Johnny’s Selected Seeds gives easement to Maine Farmland Trust

Johnny’s Selected Seeds gives easement to Maine Farmland Trust

March 7, 2012

  |  

Rachel Takir

By Alex Barber, BDN Staff

Posted Feb. 29, 2012, at 7:17 p.m

ALBION, Maine — Johnny’s Selected Seeds of Winslow has given an agricultural conservation easement to the Maine Farmland Trust on a 29-acre parcel of land the company owns in Benton.

The land has been used by Johnny’s Selected Seeds for the past 25 years, said founder and Chairman Rob Johnston Jr.

“We bought it from a landowner [Nellie Alexander of Benton] a year or so ago. It was her request that the land was only to be used [for agricultural purposes] going forward,” said spokesman Ben Sturtevant.

Johnston said Johnny’s will continue to use the land as its research facilities where the company does vegetable breeding and vegetable seed production.
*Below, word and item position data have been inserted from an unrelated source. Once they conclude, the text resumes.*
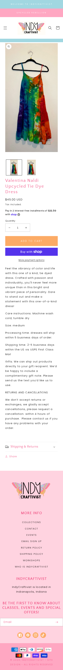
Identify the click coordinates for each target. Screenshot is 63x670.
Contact (31, 528)
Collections (31, 522)
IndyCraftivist (33, 660)
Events (31, 535)
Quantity (10, 220)
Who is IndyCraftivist (31, 566)
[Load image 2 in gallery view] (31, 167)
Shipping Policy (31, 554)
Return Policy (31, 547)
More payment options (31, 260)
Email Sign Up (32, 541)
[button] (5, 28)
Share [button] (13, 456)
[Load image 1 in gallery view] (14, 167)
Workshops (31, 560)
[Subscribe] (57, 622)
It’s the third piece of land Johnny’s has donated to the trust for preservation, said Sturtevant. This latest announcement was made Tuesday.

“We’ve been doing this for four or five years,” said Sturtevant. “It’s kind of a new concept to preserve farmland. Farmers retire and don’t know what to do with their land. Rather than bringing in a big box shopping mall, it’s a way to make sure the land is protected to use as farmland going forward.”
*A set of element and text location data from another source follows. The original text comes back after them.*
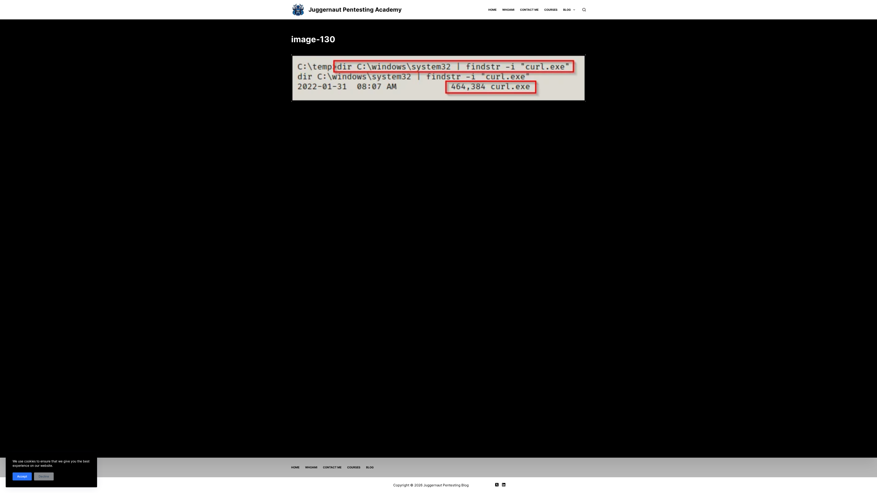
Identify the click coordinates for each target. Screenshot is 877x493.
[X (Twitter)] (497, 484)
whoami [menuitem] (508, 9)
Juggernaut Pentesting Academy (355, 9)
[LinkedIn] (503, 484)
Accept (22, 476)
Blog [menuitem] (567, 9)
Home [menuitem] (492, 9)
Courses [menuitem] (550, 9)
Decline (44, 476)
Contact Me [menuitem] (529, 9)
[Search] (584, 9)
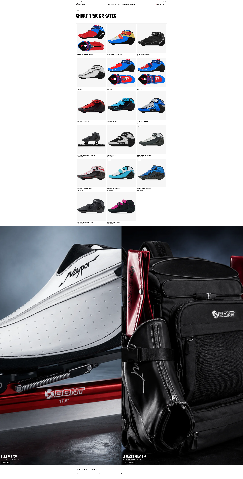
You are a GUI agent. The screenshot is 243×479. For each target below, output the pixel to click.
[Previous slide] (139, 38)
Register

Johnston said that once farmland is transformed for commercial use, it often is ruined for use as good farmland again.

“I think in an enlightened society, we need to place enough value on our land resources and take some statutory measures to preserve it. You have to trade some freedom for that, but that other option is to lose some good farmland,” Johnston said.
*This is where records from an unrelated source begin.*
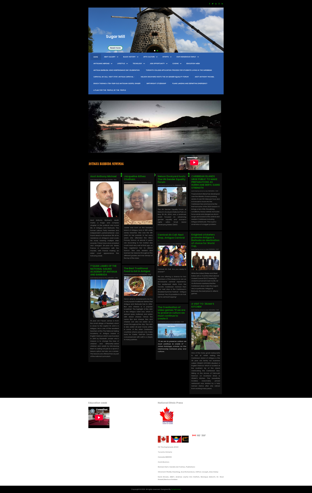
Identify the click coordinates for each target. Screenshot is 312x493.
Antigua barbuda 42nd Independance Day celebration (116, 70)
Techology (137, 63)
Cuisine (175, 63)
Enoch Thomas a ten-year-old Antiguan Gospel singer (116, 83)
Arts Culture (149, 57)
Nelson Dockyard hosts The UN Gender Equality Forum (165, 77)
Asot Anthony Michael (204, 77)
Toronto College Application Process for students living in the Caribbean (179, 70)
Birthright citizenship (156, 83)
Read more (115, 48)
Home (95, 57)
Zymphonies (176, 489)
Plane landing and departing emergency (189, 83)
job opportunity (157, 63)
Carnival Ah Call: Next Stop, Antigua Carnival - (114, 77)
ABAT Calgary (109, 57)
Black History (129, 57)
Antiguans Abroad (101, 63)
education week (193, 63)
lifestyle (121, 63)
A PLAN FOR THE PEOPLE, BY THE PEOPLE (109, 90)
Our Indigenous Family (186, 57)
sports (165, 57)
Johnston said that putting the land in Benton in a farmland trust ensures it would have to be used for agricultural purposes by any future owners.

Johnny’s Selected Seeds is an employee-owned company and has been in business for 39 years. It sells vegetable, flower and herb seeds, and also sell tools and supplies marketed toward small commercial growers and avid home gardeners, said Sturtevant.